▶ PROBLEM TO SOLVE: Your response should consist solely of the records, written out exactly.

▶ DATA FOR PROCESSING:

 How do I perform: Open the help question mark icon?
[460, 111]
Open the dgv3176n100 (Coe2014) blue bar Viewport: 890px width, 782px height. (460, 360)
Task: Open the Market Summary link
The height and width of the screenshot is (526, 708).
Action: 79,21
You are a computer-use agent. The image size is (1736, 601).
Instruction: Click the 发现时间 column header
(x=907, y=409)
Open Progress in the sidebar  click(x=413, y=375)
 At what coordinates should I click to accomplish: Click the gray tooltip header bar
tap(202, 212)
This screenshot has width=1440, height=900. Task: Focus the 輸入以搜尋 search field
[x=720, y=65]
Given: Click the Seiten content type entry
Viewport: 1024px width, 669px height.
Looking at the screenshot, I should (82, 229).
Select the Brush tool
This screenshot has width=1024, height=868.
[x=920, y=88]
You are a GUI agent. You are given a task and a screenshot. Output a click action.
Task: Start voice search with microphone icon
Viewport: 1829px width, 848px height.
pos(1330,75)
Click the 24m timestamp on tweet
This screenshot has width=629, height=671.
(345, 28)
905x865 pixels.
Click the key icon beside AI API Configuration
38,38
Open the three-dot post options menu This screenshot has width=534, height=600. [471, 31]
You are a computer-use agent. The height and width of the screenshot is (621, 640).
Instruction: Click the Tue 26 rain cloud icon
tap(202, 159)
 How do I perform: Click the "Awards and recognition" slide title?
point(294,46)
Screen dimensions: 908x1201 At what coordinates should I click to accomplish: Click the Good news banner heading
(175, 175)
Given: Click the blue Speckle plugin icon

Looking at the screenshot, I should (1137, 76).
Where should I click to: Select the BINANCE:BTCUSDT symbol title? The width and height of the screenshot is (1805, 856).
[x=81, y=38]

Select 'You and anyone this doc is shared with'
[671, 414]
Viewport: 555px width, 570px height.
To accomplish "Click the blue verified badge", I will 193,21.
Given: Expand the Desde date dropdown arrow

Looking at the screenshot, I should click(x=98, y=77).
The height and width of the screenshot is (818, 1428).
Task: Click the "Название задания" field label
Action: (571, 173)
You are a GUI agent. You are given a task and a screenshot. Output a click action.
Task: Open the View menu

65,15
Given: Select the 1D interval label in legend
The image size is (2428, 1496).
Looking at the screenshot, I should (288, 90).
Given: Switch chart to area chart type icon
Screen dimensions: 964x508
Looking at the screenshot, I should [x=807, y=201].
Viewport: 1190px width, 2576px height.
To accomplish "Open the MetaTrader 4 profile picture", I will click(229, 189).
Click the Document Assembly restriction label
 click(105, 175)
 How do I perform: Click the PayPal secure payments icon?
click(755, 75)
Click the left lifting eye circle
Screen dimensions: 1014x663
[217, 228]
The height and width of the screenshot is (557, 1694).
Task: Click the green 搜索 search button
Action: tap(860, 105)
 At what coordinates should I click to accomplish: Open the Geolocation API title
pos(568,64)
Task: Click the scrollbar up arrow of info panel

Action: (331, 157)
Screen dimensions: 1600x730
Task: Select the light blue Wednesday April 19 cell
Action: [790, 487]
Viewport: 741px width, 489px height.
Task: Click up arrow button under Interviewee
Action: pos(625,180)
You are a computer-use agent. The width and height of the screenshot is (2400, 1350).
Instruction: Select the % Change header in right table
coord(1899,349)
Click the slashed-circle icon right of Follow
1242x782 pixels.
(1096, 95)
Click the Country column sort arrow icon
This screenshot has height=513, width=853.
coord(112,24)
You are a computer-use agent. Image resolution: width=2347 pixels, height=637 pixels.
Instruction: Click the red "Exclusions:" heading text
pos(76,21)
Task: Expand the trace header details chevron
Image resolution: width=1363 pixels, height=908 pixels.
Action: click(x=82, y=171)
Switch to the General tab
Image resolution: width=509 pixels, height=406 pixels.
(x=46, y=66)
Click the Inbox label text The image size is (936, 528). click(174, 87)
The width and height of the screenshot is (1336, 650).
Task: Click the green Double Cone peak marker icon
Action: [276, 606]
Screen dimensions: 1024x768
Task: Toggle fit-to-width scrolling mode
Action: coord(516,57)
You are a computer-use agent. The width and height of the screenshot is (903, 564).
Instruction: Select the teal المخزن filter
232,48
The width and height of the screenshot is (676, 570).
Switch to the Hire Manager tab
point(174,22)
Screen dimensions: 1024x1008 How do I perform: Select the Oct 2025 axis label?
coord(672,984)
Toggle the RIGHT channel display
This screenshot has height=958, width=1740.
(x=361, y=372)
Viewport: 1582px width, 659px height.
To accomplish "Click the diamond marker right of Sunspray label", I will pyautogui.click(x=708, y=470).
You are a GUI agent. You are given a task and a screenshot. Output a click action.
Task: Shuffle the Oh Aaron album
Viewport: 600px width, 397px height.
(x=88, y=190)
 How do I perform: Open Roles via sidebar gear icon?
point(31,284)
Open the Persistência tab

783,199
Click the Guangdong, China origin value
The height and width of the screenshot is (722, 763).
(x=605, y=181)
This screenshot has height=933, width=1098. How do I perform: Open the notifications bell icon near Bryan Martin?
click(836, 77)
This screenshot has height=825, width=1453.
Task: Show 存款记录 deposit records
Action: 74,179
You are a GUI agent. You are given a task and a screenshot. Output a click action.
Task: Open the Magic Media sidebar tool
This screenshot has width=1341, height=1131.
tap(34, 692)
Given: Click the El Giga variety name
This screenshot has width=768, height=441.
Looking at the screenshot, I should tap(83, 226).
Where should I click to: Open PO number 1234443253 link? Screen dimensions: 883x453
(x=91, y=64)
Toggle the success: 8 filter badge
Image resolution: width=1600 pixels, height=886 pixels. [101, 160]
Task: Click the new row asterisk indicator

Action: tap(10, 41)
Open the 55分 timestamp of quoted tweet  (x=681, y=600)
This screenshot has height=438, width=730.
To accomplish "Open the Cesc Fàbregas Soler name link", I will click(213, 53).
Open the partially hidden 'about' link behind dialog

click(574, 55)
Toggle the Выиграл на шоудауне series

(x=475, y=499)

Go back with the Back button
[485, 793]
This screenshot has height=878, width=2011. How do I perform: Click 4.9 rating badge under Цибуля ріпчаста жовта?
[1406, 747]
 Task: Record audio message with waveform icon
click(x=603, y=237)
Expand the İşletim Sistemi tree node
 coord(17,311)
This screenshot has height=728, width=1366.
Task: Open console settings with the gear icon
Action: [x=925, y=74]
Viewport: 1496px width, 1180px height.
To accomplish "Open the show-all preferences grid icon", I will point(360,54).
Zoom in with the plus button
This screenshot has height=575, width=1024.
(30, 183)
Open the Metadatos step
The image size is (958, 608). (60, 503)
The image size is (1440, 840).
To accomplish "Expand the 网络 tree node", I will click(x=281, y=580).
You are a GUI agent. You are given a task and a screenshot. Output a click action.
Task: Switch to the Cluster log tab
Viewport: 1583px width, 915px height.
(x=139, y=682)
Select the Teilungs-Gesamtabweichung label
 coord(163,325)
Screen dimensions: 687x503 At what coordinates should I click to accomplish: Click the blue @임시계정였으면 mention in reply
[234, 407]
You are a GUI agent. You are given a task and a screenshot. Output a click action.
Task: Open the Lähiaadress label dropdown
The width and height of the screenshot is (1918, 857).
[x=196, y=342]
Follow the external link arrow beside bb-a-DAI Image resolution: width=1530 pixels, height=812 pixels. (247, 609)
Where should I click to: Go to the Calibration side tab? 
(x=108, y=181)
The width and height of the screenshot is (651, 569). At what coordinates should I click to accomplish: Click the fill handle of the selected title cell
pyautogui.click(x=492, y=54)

▶ SOLUTION TO THE EXERCISE:
 How do I perform: Open the help question mark icon?
[460, 111]
Open the dgv3176n100 (Coe2014) blue bar Viewport: 890px width, 782px height. (460, 360)
Task: Open the Market Summary link
The height and width of the screenshot is (526, 708).
Action: 79,21
You are a computer-use agent. The image size is (1736, 601).
Instruction: Click the 发现时间 column header
(x=907, y=409)
Open Progress in the sidebar  click(x=413, y=375)
 At what coordinates should I click to accomplish: Click the gray tooltip header bar
tap(202, 212)
This screenshot has width=1440, height=900. Task: Focus the 輸入以搜尋 search field
[x=720, y=65]
Given: Click the Seiten content type entry
Viewport: 1024px width, 669px height.
Looking at the screenshot, I should (82, 229).
Select the Brush tool
This screenshot has width=1024, height=868.
[x=920, y=88]
You are a GUI agent. You are given a task and a screenshot. Output a click action.
Task: Start voice search with microphone icon
Viewport: 1829px width, 848px height.
pos(1330,75)
Click the 24m timestamp on tweet
This screenshot has width=629, height=671.
(345, 28)
905x865 pixels.
Click the key icon beside AI API Configuration
38,38
Open the three-dot post options menu This screenshot has width=534, height=600. [471, 31]
You are a computer-use agent. The height and width of the screenshot is (621, 640).
Instruction: Click the Tue 26 rain cloud icon
tap(202, 159)
 How do I perform: Click the "Awards and recognition" slide title?
point(294,46)
Screen dimensions: 908x1201 At what coordinates should I click to accomplish: Click the Good news banner heading
(175, 175)
Given: Click the blue Speckle plugin icon

Looking at the screenshot, I should (1137, 76).
Where should I click to: Select the BINANCE:BTCUSDT symbol title? The width and height of the screenshot is (1805, 856).
[x=81, y=38]

Select 'You and anyone this doc is shared with'
[671, 414]
Viewport: 555px width, 570px height.
To accomplish "Click the blue verified badge", I will 193,21.
Given: Expand the Desde date dropdown arrow

Looking at the screenshot, I should click(x=98, y=77).
The height and width of the screenshot is (818, 1428).
Task: Click the "Название задания" field label
Action: (571, 173)
You are a GUI agent. You are given a task and a screenshot. Output a click action.
Task: Open the View menu

65,15
Given: Select the 1D interval label in legend
The image size is (2428, 1496).
Looking at the screenshot, I should (288, 90).
Given: Switch chart to area chart type icon
Screen dimensions: 964x508
Looking at the screenshot, I should [x=807, y=201].
Viewport: 1190px width, 2576px height.
To accomplish "Open the MetaTrader 4 profile picture", I will click(229, 189).
Click the Document Assembly restriction label
 click(105, 175)
 How do I perform: Click the PayPal secure payments icon?
click(755, 75)
Click the left lifting eye circle
Screen dimensions: 1014x663
[217, 228]
The height and width of the screenshot is (557, 1694).
Task: Click the green 搜索 search button
Action: tap(860, 105)
 At what coordinates should I click to accomplish: Open the Geolocation API title
pos(568,64)
Task: Click the scrollbar up arrow of info panel

Action: (331, 157)
Screen dimensions: 1600x730
Task: Select the light blue Wednesday April 19 cell
Action: [790, 487]
Viewport: 741px width, 489px height.
Task: Click up arrow button under Interviewee
Action: pos(625,180)
You are a computer-use agent. The width and height of the screenshot is (2400, 1350).
Instruction: Select the % Change header in right table
coord(1899,349)
Click the slashed-circle icon right of Follow
1242x782 pixels.
(1096, 95)
Click the Country column sort arrow icon
This screenshot has height=513, width=853.
coord(112,24)
You are a computer-use agent. Image resolution: width=2347 pixels, height=637 pixels.
Instruction: Click the red "Exclusions:" heading text
pos(76,21)
Task: Expand the trace header details chevron
Image resolution: width=1363 pixels, height=908 pixels.
Action: click(x=82, y=171)
Switch to the General tab
Image resolution: width=509 pixels, height=406 pixels.
(x=46, y=66)
Click the Inbox label text The image size is (936, 528). click(174, 87)
The width and height of the screenshot is (1336, 650).
Task: Click the green Double Cone peak marker icon
Action: [276, 606]
Screen dimensions: 1024x768
Task: Toggle fit-to-width scrolling mode
Action: coord(516,57)
You are a computer-use agent. The width and height of the screenshot is (903, 564).
Instruction: Select the teal المخزن filter
232,48
The width and height of the screenshot is (676, 570).
Switch to the Hire Manager tab
point(174,22)
Screen dimensions: 1024x1008 How do I perform: Select the Oct 2025 axis label?
coord(672,984)
Toggle the RIGHT channel display
This screenshot has height=958, width=1740.
(x=361, y=372)
Viewport: 1582px width, 659px height.
To accomplish "Click the diamond marker right of Sunspray label", I will pyautogui.click(x=708, y=470).
You are a GUI agent. You are given a task and a screenshot. Output a click action.
Task: Shuffle the Oh Aaron album
Viewport: 600px width, 397px height.
(x=88, y=190)
 How do I perform: Open Roles via sidebar gear icon?
point(31,284)
Open the Persistência tab

783,199
Click the Guangdong, China origin value
The height and width of the screenshot is (722, 763).
(x=605, y=181)
This screenshot has height=933, width=1098. How do I perform: Open the notifications bell icon near Bryan Martin?
click(836, 77)
This screenshot has height=825, width=1453.
Task: Show 存款记录 deposit records
Action: 74,179
You are a GUI agent. You are given a task and a screenshot. Output a click action.
Task: Open the Magic Media sidebar tool
This screenshot has width=1341, height=1131.
tap(34, 692)
Given: Click the El Giga variety name
This screenshot has width=768, height=441.
Looking at the screenshot, I should tap(83, 226).
Where should I click to: Open PO number 1234443253 link? Screen dimensions: 883x453
(x=91, y=64)
Toggle the success: 8 filter badge
Image resolution: width=1600 pixels, height=886 pixels. [101, 160]
Task: Click the new row asterisk indicator

Action: tap(10, 41)
Open the 55分 timestamp of quoted tweet  (x=681, y=600)
This screenshot has height=438, width=730.
To accomplish "Open the Cesc Fàbregas Soler name link", I will click(213, 53).
Open the partially hidden 'about' link behind dialog

click(574, 55)
Toggle the Выиграл на шоудауне series

(x=475, y=499)

Go back with the Back button
[485, 793]
This screenshot has height=878, width=2011. How do I perform: Click 4.9 rating badge under Цибуля ріпчаста жовта?
[1406, 747]
 Task: Record audio message with waveform icon
click(x=603, y=237)
Expand the İşletim Sistemi tree node
 coord(17,311)
This screenshot has height=728, width=1366.
Task: Open console settings with the gear icon
Action: [x=925, y=74]
Viewport: 1496px width, 1180px height.
To accomplish "Open the show-all preferences grid icon", I will point(360,54).
Zoom in with the plus button
This screenshot has height=575, width=1024.
(30, 183)
Open the Metadatos step
The image size is (958, 608). (60, 503)
The image size is (1440, 840).
To accomplish "Expand the 网络 tree node", I will click(x=281, y=580).
You are a GUI agent. You are given a task and a screenshot. Output a click action.
Task: Switch to the Cluster log tab
Viewport: 1583px width, 915px height.
(x=139, y=682)
Select the Teilungs-Gesamtabweichung label
 coord(163,325)
Screen dimensions: 687x503 At what coordinates should I click to accomplish: Click the blue @임시계정였으면 mention in reply
[234, 407]
You are a GUI agent. You are given a task and a screenshot. Output a click action.
Task: Open the Lähiaadress label dropdown
The width and height of the screenshot is (1918, 857).
[x=196, y=342]
Follow the external link arrow beside bb-a-DAI Image resolution: width=1530 pixels, height=812 pixels. (247, 609)
Where should I click to: Go to the Calibration side tab? 
(x=108, y=181)
The width and height of the screenshot is (651, 569). At what coordinates should I click to accomplish: Click the fill handle of the selected title cell
pyautogui.click(x=492, y=54)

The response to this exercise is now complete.